The sudden and dramatic slide in his popularity began in April 1949 when he made a speech at the World Peace Congress in Paris suggesting that African Americans would not fight against the Soviet Union because they remained second-class citizens in their own country. Such a stance continues to land people in trouble decades later (most notably Muhammed Ali), illustrating how far ahead of his time he was. His mass appeal as an entertainer, when combined with his love for the Soviet Union, his socialism and internationalism, transformed him into one of the most dangerous people in the country in the establishment’s eyes, and the campaign to discredit and denounce him went into full gear immediately after that Paris speech. Those efforts to suppress his story have been largely successful, and in fact, it can be said that his character, career and reputation were assassinated and buried years before he actually died forty years ago - on January 23, 1976.
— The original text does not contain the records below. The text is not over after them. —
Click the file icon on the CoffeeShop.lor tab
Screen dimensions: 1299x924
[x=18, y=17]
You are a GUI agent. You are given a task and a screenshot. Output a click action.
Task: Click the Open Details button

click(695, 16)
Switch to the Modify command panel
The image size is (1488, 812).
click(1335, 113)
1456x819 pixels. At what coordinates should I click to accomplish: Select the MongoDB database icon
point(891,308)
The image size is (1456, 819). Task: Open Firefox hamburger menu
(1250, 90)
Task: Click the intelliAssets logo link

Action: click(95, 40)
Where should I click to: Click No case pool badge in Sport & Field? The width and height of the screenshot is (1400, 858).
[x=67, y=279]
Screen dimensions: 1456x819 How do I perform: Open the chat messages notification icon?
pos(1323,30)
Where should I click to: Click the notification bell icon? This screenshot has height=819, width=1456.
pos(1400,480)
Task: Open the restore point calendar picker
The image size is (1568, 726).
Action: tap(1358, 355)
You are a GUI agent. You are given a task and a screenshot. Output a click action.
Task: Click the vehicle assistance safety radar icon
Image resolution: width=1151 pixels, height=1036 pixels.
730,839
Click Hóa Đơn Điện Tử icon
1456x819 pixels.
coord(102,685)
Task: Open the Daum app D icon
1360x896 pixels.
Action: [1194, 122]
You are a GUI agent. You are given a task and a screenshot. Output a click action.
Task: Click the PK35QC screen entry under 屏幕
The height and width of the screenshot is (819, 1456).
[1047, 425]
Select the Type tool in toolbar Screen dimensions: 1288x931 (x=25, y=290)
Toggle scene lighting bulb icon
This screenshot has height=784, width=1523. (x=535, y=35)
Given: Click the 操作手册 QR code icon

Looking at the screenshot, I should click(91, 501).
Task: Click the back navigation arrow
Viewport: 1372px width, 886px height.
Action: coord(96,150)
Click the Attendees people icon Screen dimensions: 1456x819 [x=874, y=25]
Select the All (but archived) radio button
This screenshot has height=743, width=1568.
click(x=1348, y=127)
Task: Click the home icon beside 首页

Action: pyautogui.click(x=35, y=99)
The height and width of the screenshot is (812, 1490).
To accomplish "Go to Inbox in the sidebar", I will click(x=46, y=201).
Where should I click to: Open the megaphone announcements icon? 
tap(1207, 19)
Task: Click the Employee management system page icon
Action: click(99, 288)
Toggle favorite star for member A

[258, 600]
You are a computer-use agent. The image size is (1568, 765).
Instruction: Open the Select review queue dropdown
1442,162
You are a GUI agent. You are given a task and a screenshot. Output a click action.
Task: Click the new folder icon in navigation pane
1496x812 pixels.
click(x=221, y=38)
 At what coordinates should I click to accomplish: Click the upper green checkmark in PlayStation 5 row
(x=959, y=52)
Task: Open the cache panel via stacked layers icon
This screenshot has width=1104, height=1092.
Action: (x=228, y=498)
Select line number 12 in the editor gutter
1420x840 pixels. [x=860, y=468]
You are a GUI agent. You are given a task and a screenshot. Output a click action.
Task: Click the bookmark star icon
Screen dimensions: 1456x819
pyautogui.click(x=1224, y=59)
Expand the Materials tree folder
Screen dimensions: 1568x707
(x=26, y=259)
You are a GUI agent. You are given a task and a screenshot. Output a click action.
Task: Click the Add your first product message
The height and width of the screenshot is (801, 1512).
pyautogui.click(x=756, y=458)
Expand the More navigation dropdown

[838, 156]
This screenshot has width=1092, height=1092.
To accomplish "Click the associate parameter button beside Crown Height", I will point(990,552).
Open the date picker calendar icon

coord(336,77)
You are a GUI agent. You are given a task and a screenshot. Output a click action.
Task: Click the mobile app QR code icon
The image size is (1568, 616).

Despite whichever of his views can be considered to have been mistaken (particularly his unrelenting support for Stalin, some argue), or the phenomenon of Barack Obama, the fact that Robeson’s words ring so true today suggest that he needs to at least be part of the national conversation. He embodied the truth that through art, people’s hearts, minds and souls could be transformed. The 7-year-old Roger Blank would grow up to tour the country and the world with great artists like Sun Ra, Clark Terry and Sonny Rollins, not to make money, he says, but to “spread peace and be part of changing the rhythm of people’s lives, their spirit.”

Mr. Blank would agree with the beautiful words of the playwright Marc Connelly, who wrote this in tribute to Robeson on the occasion of his 44th birthday: “I suppose by that dreary instrument, the calendar, it can be contended that you are the contemporary of your friends. But by more important standards of time measurement, you really represent a highly desirable tomorrow which, by some lucky accident, we are privileged to appreciate today.” 
He would also agree that even though it would be pure fantasy hope for a day for Robeson in the national calendar, the fortieth anniversary of his death should not go unmarked today.

Tayo Aluko is the British-Nigerian writer and performer of the award-winning play Call Mr. Robeson.